Chienne de vie. Il n’y a pas de saison pour se sentir comme un mégot écrasé entre les gros doigts poisseux du Hasard. Et pourtant. Aucun regard, aucun amour, aucune civilisation ne résiste aux immenses roues du Temps. Il aplatit tout Passé et forme un horizon laid sur lequel nos yeux se fixent malgré nous. Est-ce ça l’enfer ? Une plage longue et lisse faite de vide dans laquelle la seule chose à voir est ce laid horizon. Ça ne peut pas être ça. Il existe malgré tout des lueurs qui frémissent. Dans ces abris temporaires creusés par la lumière se trouve un répit qui accueille. Trouver les lueurs et y courir.

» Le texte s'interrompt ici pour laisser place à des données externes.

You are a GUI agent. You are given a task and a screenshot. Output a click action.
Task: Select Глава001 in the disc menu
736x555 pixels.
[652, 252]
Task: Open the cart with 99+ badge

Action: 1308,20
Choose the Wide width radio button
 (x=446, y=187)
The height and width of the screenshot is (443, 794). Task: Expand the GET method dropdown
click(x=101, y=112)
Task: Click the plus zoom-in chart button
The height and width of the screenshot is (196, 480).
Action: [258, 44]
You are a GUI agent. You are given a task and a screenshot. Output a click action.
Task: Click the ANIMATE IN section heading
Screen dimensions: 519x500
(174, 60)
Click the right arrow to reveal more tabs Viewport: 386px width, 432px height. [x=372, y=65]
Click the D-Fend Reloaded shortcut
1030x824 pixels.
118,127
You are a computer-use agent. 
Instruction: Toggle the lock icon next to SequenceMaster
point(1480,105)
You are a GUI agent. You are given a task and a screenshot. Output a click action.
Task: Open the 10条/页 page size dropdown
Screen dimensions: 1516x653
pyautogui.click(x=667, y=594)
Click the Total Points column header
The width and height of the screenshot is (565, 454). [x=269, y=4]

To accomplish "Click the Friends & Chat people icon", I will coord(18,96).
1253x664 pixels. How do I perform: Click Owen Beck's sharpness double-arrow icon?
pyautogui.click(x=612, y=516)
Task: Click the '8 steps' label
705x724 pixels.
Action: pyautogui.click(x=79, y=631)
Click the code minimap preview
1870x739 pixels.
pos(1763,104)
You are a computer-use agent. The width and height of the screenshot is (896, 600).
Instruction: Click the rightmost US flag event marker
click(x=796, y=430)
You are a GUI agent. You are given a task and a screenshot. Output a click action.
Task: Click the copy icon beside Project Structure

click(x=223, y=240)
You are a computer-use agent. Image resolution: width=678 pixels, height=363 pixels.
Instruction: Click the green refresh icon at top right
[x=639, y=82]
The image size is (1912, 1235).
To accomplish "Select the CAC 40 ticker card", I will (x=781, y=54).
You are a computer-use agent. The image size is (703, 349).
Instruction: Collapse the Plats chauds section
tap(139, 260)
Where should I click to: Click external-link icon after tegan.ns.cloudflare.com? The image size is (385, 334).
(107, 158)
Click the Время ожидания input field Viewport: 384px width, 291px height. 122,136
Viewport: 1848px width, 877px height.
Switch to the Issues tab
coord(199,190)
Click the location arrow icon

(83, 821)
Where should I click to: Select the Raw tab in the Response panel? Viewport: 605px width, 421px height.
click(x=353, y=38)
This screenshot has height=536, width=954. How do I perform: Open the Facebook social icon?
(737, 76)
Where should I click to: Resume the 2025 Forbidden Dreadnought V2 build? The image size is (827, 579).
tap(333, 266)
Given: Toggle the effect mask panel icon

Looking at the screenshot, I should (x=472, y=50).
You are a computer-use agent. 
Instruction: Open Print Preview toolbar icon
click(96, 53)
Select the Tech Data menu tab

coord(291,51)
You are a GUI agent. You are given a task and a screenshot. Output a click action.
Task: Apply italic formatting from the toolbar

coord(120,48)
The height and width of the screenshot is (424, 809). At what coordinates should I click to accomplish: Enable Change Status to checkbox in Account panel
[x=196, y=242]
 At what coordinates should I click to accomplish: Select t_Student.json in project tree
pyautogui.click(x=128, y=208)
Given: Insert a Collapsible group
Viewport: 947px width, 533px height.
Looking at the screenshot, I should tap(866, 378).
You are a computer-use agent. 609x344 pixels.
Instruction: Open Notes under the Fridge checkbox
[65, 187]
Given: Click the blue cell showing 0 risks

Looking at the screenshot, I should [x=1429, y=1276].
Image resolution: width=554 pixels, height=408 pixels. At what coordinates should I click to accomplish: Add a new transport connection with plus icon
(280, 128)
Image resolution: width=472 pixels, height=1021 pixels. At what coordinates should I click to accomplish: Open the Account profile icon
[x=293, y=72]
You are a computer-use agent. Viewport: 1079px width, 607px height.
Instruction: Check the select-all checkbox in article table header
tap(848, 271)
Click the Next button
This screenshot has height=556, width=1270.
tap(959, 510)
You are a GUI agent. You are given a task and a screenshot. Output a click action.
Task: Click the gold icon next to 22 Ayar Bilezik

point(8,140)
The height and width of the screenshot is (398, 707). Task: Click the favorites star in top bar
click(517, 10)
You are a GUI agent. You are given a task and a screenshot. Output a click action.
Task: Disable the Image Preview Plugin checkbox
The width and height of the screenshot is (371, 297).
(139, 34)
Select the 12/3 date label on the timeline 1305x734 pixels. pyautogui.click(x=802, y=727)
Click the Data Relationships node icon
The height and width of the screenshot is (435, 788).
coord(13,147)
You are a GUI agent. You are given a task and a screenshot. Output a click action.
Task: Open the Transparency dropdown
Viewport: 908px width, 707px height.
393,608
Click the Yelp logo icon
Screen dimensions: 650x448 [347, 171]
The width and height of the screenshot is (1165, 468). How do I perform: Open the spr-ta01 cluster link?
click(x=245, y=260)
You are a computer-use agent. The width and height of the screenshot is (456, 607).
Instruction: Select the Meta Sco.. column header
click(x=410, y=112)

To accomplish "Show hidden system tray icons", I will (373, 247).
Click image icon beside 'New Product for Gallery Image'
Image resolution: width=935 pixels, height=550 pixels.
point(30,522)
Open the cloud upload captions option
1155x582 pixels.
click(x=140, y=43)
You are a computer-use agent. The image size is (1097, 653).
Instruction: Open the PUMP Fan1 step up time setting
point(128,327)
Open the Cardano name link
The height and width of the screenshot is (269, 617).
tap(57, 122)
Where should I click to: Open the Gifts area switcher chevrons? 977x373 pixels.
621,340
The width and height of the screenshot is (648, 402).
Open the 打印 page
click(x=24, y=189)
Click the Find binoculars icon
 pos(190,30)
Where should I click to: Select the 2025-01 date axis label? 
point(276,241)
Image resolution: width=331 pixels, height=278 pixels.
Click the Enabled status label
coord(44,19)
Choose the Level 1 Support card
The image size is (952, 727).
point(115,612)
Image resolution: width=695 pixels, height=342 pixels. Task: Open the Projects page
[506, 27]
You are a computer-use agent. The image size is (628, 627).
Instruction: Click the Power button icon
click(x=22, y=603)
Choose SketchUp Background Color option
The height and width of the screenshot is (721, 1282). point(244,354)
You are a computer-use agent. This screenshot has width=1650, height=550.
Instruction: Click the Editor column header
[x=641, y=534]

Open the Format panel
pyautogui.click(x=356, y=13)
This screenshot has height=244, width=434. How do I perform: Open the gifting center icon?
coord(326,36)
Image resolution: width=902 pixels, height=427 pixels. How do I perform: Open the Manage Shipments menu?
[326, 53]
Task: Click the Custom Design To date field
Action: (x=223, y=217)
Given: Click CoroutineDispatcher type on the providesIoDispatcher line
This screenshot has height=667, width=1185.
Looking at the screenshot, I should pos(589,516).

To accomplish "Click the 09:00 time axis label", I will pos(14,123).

Mais c’est vrai, il n’y a pas de soleil caché derrière les nuages. C’est à nous de trouver l’eau dans ce désert même quand ces lueurs semblent être des mirages. Inscrire sur le sable de cette plage vide nos vœux avec ferveur, ce que l’on souhaite voir exister pendant cette chienne de vie. On peut faire beaucoup, on le doit certainement. Entendre la réalité de l’autre, l’épauler et le surprendre quand la tempête gronde. Cette chance que l’on crée pour autrui par notre présence ne garantit aucun changement, aucun succès. On échoue trop souvent. Mais c’est bien dans ces mouvements répétés, en tendant sa main encore et encore, que l’on trouve la force de regarder l’Absurde, pas comme un adversaire, mais comme une drôle d’étoile qui nous guide sans nous éclairer. Un compagnon indéniable qui prend souvent sans rendre. Oui, il reste beaucoup à faire pour marcher cette route sans se tourner vers la plage vide et lisse de l’enfer, ni vers l’horizon laid du Passé aplati par le Temps. Encore beaucoup !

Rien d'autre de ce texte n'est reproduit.